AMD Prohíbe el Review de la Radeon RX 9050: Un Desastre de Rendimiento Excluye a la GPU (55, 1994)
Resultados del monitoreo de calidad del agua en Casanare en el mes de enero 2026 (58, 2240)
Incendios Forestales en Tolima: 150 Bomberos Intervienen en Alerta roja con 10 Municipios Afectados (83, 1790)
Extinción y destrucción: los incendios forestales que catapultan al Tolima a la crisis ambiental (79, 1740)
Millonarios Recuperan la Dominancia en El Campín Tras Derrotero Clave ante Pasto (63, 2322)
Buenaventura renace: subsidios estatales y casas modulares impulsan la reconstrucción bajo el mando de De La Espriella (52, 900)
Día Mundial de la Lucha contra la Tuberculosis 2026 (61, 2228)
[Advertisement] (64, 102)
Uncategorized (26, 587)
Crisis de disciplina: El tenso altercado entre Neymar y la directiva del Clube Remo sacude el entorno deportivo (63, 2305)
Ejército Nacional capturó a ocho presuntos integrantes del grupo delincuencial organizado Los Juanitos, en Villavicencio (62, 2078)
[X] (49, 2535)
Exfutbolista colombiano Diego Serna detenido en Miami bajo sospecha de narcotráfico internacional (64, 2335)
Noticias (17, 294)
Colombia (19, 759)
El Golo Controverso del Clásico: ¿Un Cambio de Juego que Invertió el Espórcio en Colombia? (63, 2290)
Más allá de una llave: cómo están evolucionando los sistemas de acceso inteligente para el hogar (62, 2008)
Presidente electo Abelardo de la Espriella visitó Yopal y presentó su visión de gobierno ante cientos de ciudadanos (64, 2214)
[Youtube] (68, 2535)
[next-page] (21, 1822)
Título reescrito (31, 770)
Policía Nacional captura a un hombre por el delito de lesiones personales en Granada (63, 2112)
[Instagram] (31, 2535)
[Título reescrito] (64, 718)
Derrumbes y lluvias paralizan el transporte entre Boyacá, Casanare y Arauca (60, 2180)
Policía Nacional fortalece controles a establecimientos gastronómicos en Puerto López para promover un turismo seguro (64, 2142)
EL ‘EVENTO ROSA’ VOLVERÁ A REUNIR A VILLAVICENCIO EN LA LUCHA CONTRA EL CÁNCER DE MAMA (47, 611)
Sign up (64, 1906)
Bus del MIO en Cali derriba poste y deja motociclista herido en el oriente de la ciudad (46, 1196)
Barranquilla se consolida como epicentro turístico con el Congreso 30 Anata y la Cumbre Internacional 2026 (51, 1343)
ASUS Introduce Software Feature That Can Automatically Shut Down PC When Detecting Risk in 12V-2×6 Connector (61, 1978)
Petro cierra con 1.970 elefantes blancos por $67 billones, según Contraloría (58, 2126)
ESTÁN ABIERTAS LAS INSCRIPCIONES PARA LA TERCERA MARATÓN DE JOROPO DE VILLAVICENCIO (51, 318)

Action item:
Transcribe verbatim. Cover the lines from the first line of the entries above to the line containing "Título reescrito (31, 770)", inclusive.

Response to the exercise:
AMD Prohíbe el Review de la Radeon RX 9050: Un Desastre de Rendimiento Excluye a la GPU (55, 1994)
Resultados del monitoreo de calidad del agua en Casanare en el mes de enero 2026 (58, 2240)
Incendios Forestales en Tolima: 150 Bomberos Intervienen en Alerta roja con 10 Municipios Afectados (83, 1790)
Extinción y destrucción: los incendios forestales que catapultan al Tolima a la crisis ambiental (79, 1740)
Millonarios Recuperan la Dominancia en El Campín Tras Derrotero Clave ante Pasto (63, 2322)
Buenaventura renace: subsidios estatales y casas modulares impulsan la reconstrucción bajo el mando de De La Espriella (52, 900)
Día Mundial de la Lucha contra la Tuberculosis 2026 (61, 2228)
[Advertisement] (64, 102)
Uncategorized (26, 587)
Crisis de disciplina: El tenso altercado entre Neymar y la directiva del Clube Remo sacude el entorno deportivo (63, 2305)
Ejército Nacional capturó a ocho presuntos integrantes del grupo delincuencial organizado Los Juanitos, en Villavicencio (62, 2078)
[X] (49, 2535)
Exfutbolista colombiano Diego Serna detenido en Miami bajo sospecha de narcotráfico internacional (64, 2335)
Noticias (17, 294)
Colombia (19, 759)
El Golo Controverso del Clásico: ¿Un Cambio de Juego que Invertió el Espórcio en Colombia? (63, 2290)
Más allá de una llave: cómo están evolucionando los sistemas de acceso inteligente para el hogar (62, 2008)
Presidente electo Abelardo de la Espriella visitó Yopal y presentó su visión de gobierno ante cientos de ciudadanos (64, 2214)
[Youtube] (68, 2535)
[next-page] (21, 1822)
Título reescrito (31, 770)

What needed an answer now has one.